Make an exact copy of the lines from the one holding "Screen dimensions: 1240x506" through the end of the entries below, both ends kept, and of nothing else. Exclude pictures.

__INPUT__

Segment Open

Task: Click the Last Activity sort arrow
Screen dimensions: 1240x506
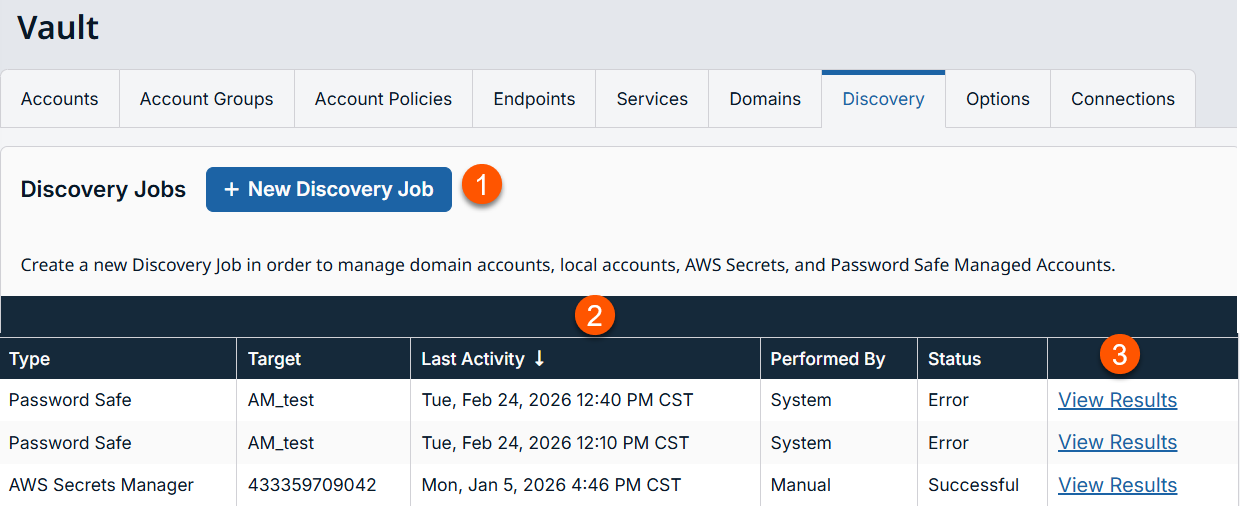Action: tap(539, 358)
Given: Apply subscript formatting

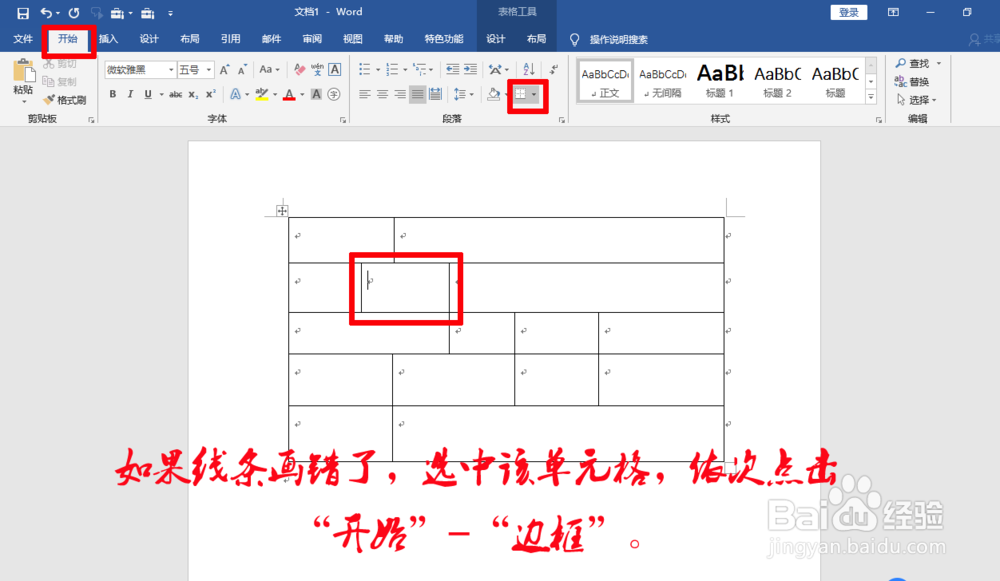Looking at the screenshot, I should tap(193, 93).
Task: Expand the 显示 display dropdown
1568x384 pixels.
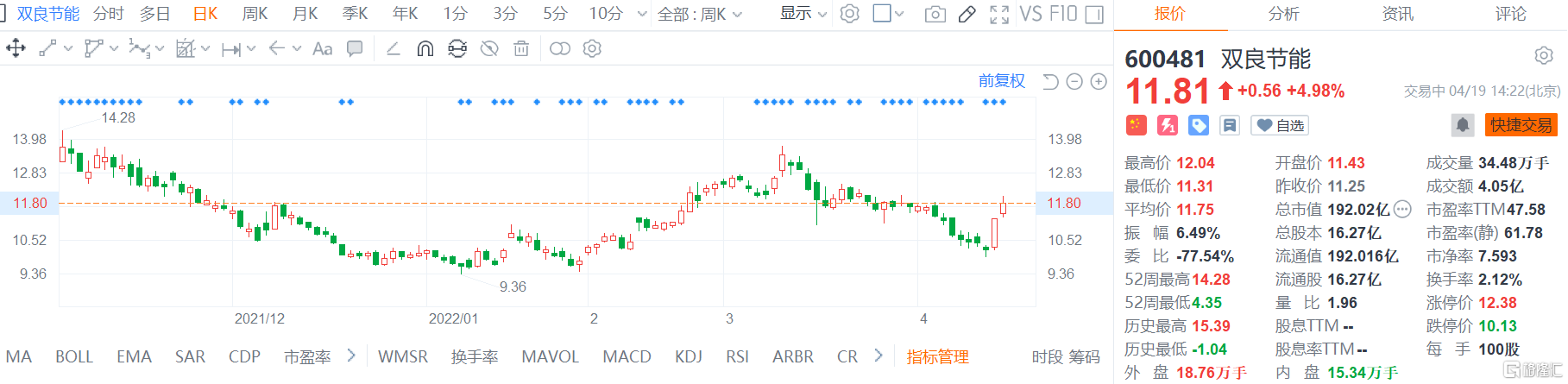Action: [803, 14]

Segment Closed

__ANSWER TO THIS PROBLEM__
Screen dimensions: 1240x506
Action: tap(539, 358)
Given: Apply subscript formatting

Looking at the screenshot, I should tap(193, 93).
Task: Expand the 显示 display dropdown
1568x384 pixels.
Action: [803, 14]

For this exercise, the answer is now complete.